Education

Afghan women take university entrance exam under Taliban watch

Kabul, Oct 13 (EFE).- Girls in Kabul on Thursday sat for the university entrance test for the first time under the interim Taliban government – after it was held in the rest of the country -, although the Islamists have banned several careers for them and put an end to secondary education for females.

The exams have been marked by the suicide bombing of an educational center where preparations were on for the entrance exams, known as Kankor, in an area of the discriminated Shia Hazara minority in Kabul two weeks ago.

Around 53 people were killed and 110 wounded in the attack, most of them girls and young women.

Suhaila Hesar, 17, was still recovering from the serious injuries she sustained in the suicide bombing, but was determined to go to college and study political science.

“Despite an operation on the head for shrapnel, I have continued to prepare for the exam and I have not allowed myself to rest, there was not much time to prepare. I studied hard,” she told EFE days before the exam.

Masooma Ghafari, 19, also wounded in the attack, showed a similar determination.

“I have to study and endure the pain by taking several medicines, I want to qualify for Engineering,” she told EFE, while also expressing the grief of losing many of her fellow students in the suicide attack.

“It is really hard losing my friends, whenever I remember them, I cry for the dreams they had for their careers,” she said. “I am not giving up, I am stronger than before, and I have to achieve and convert their dreams and wishes into the reality.”

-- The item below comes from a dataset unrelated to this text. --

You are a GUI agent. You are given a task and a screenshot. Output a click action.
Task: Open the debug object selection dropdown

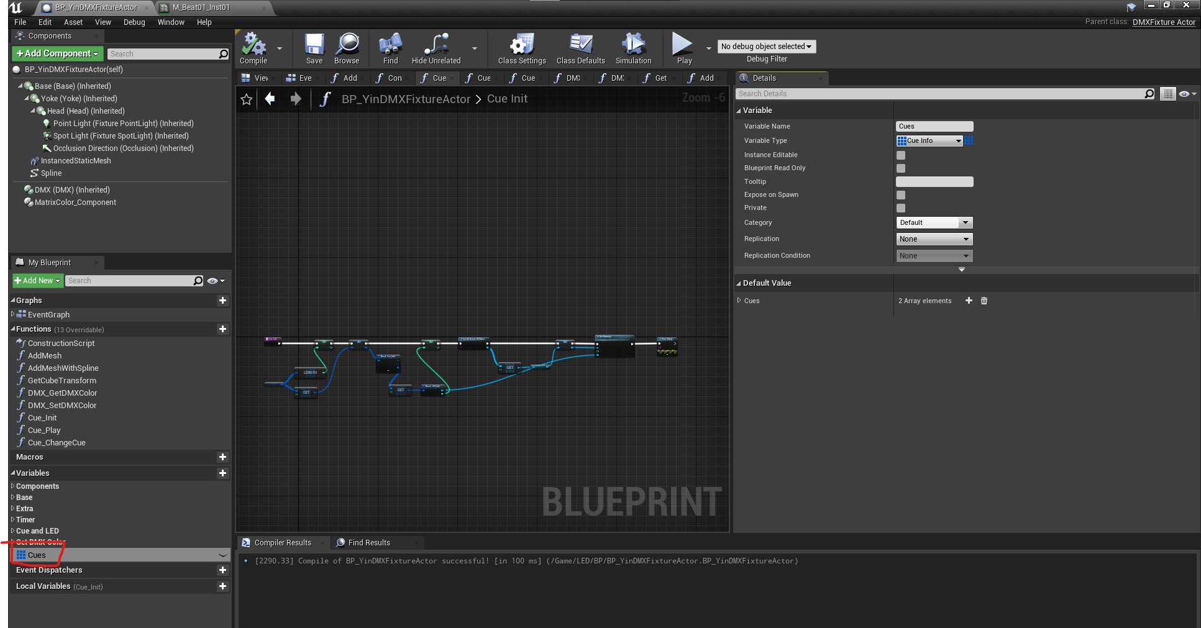coord(767,47)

The classroom for the preparatory exam, attended by hundreds of students, was divided into two, segregated by sex, with separate doors for men and women.

The students first heard a shooting, but did not give bother much until they realized the attacker was inside the center and had just killed two guards.

“The students started screaming and running, and suddenly the gunman walked into the class through the girls’ door (…) and he blew himself up among the students,” an eyewitness told EFE.

The room of Nargis Mohammadi, one of the students killed in the attack, was kept decorated by her family with her school certificates, books and photographs.

“She was studying very hard, she wanted to be a professor and study at the Kabul Medical University. I don’t remember her going to family parties or gatherings, she focused only on her studies,” her father Sakhi Dad Mohammadi Nargis Mohammadi told EFE.

The Kankor exam – having some 160 questions with a maximum 360 points – was held in Kabul on Thursday, two weeks after it was conducted in the rest of the Afghan provinces.

Arzo, a student from the eastern province of Laghman, told EFE that the Taliban has limited the options for girls while choosing a career.

“I couldn’t choose my preferred journalism college, it had been removed from the list of universities and only the faculty of education was listed,” she told EFE, disappointed at having to forego her dream of becoming an investigative journalist after 12 years of study.

A member of the Afghan National Examination Authority (NEA), who asked not to be named, told EFE that several faculties have decided to offer the full range of courses only to men and restrict it for women.

“Some faculties don’t see a scope for female students in the future, therefore, the options have been removed,” he said.

However, the Taliban claimed they have not imposed restrictions on the choice of courses for students.

“There was no restriction from the Ministry of Higher Education, but maybe some universities have told girls not to choose certain faculties,” Ministry of Higher Education spokesperson Ahmad Taqi said at a press conference last week.